Each record must be copied in full and unchanged; any image it holds is excluded.
────────
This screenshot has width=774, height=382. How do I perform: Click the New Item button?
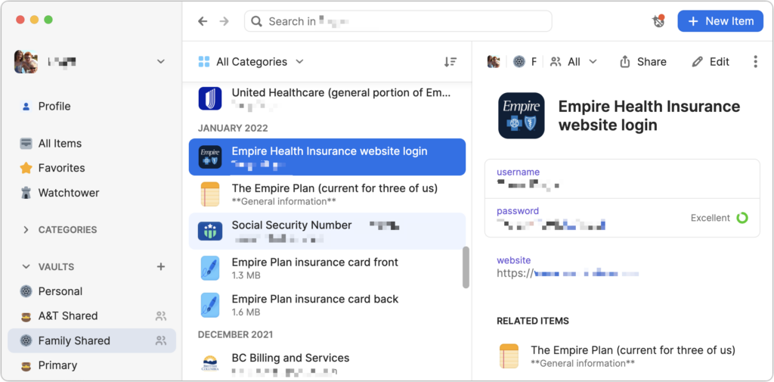(x=720, y=21)
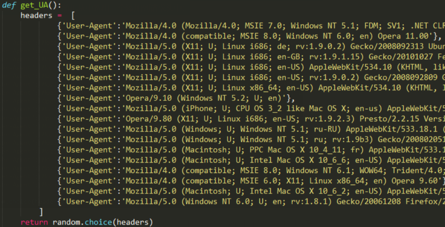The height and width of the screenshot is (227, 445).
Task: Click the Opera/9.80 user agent line
Action: pyautogui.click(x=251, y=119)
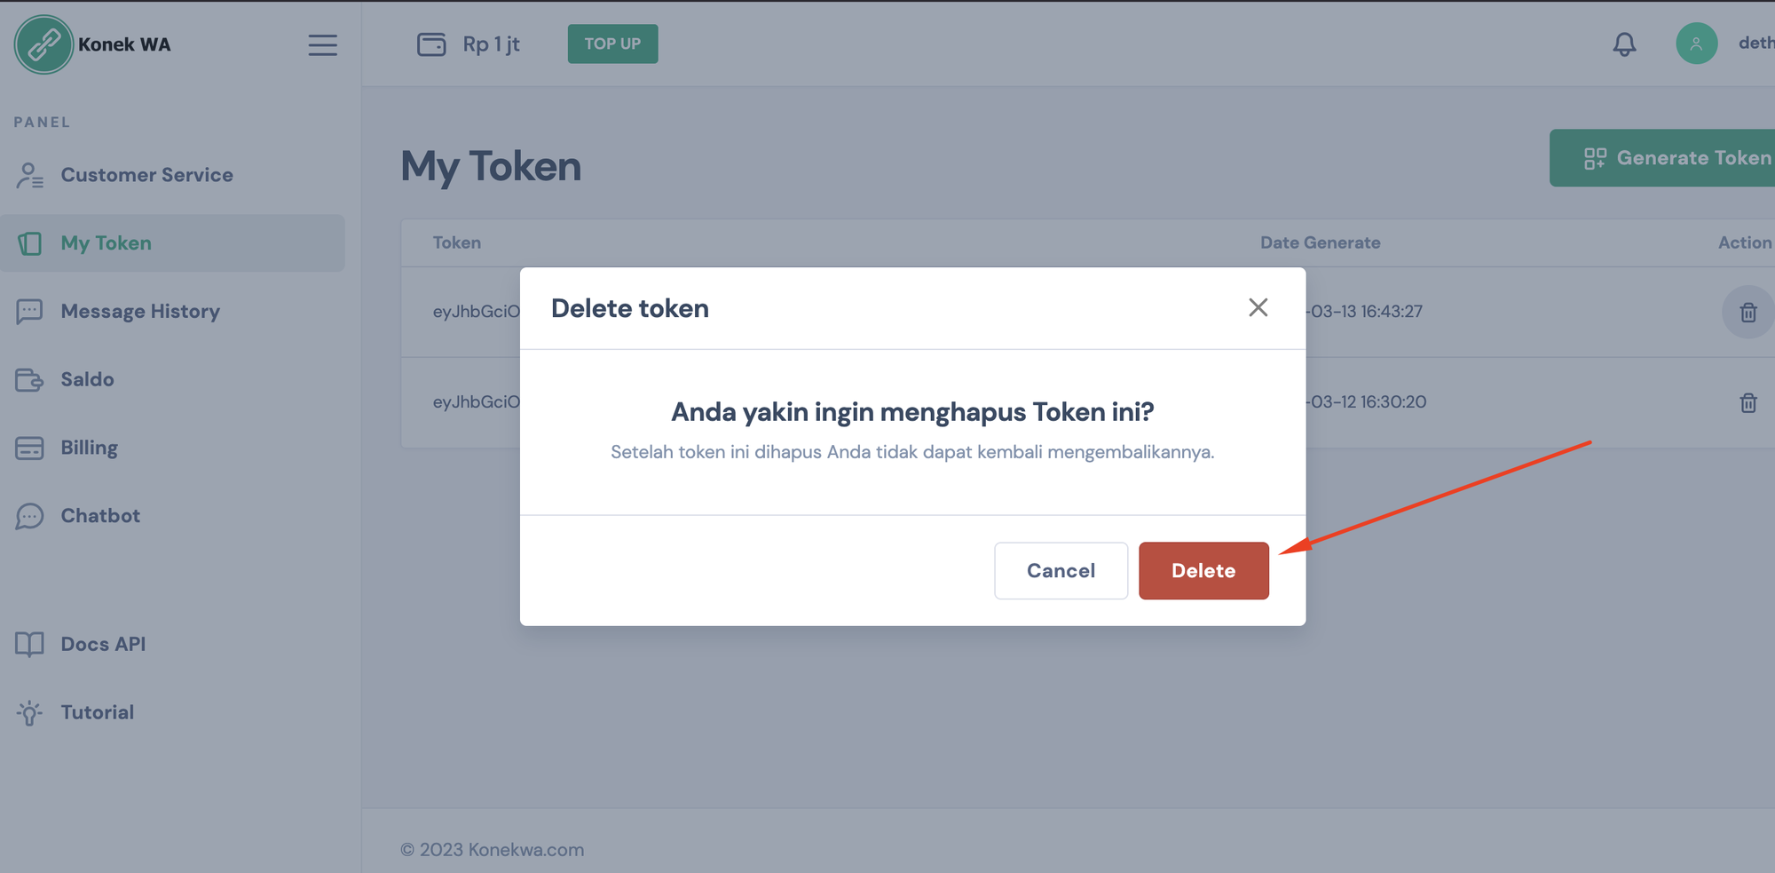Image resolution: width=1775 pixels, height=873 pixels.
Task: Open Chatbot from the sidebar
Action: click(100, 516)
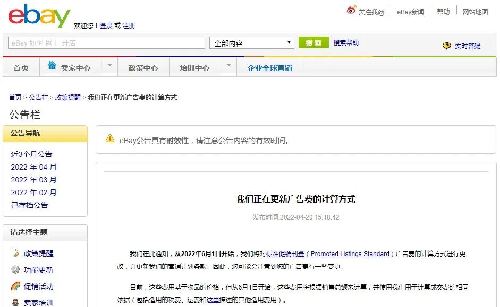This screenshot has height=307, width=500.
Task: Expand the 培训中心 dropdown arrow
Action: 228,66
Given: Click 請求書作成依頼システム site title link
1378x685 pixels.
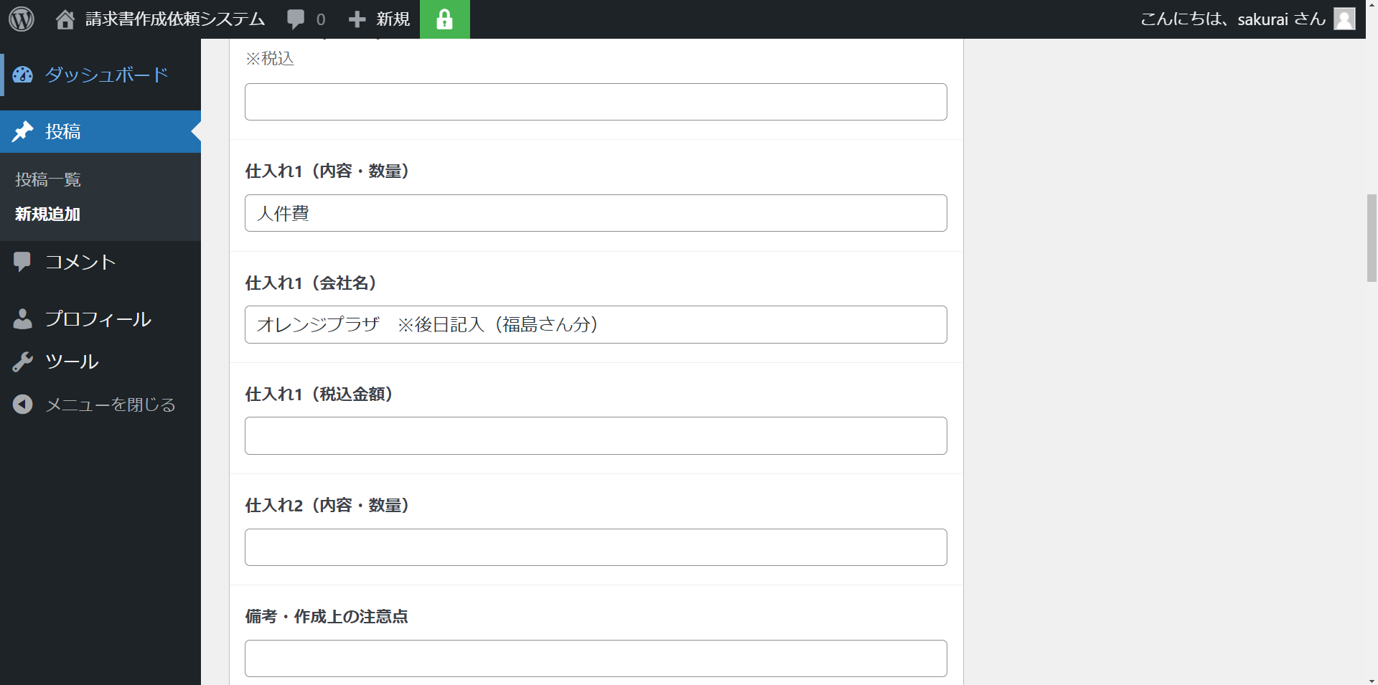Looking at the screenshot, I should [x=175, y=19].
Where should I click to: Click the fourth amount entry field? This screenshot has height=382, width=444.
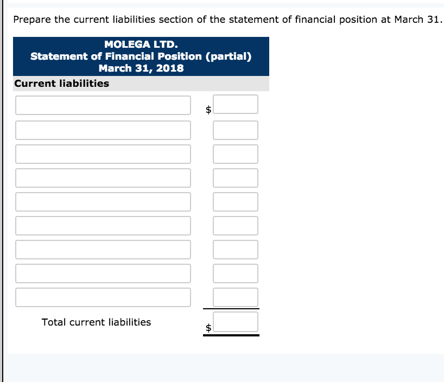coord(236,177)
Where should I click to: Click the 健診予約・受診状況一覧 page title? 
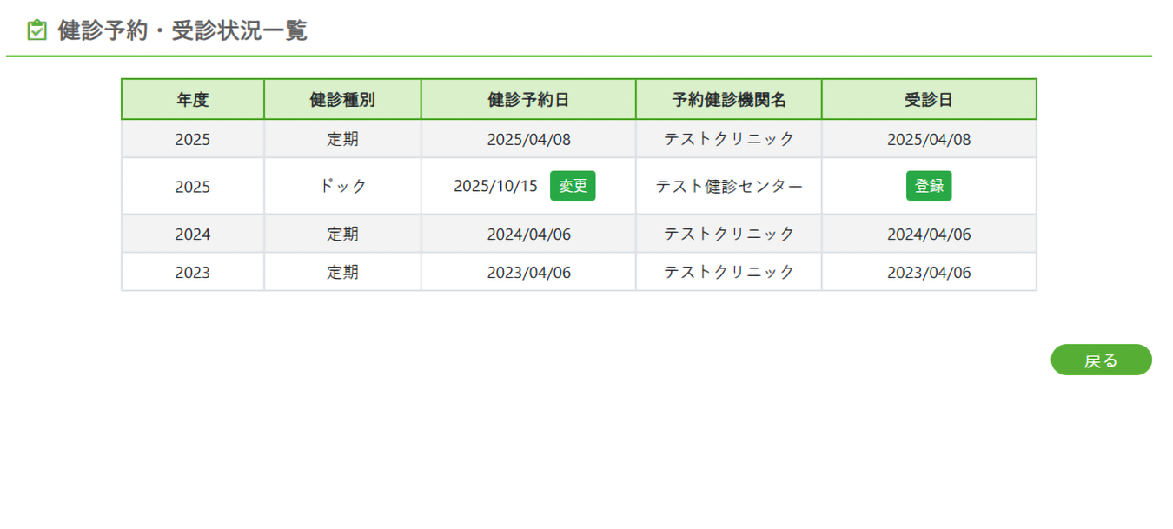(182, 31)
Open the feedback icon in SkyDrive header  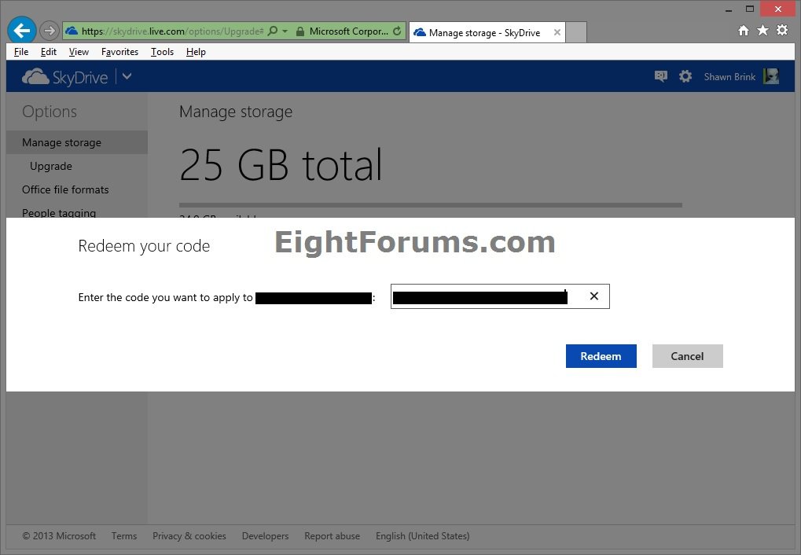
────────
▶ _ANSWER BOX_:
This screenshot has width=774, height=382. How do I perform: Click the New Item button?
(x=720, y=21)
The height and width of the screenshot is (227, 445).
Task: Click the Opera/9.80 user agent line
Action: pyautogui.click(x=251, y=119)
Image resolution: width=1775 pixels, height=873 pixels.
Task: Open Chatbot from the sidebar
Action: click(100, 516)
This screenshot has height=307, width=500.
Task: Expand the 培训中心 dropdown arrow
Action: 228,66
Given: Click 請求書作成依頼システム site title link
1378x685 pixels.
Looking at the screenshot, I should [x=175, y=19].
Where should I click to: Click the fourth amount entry field? This screenshot has height=382, width=444.
coord(236,177)
Where should I click to: Click the 健診予約・受診状況一覧 page title? 
(182, 31)
Open the feedback icon in SkyDrive header  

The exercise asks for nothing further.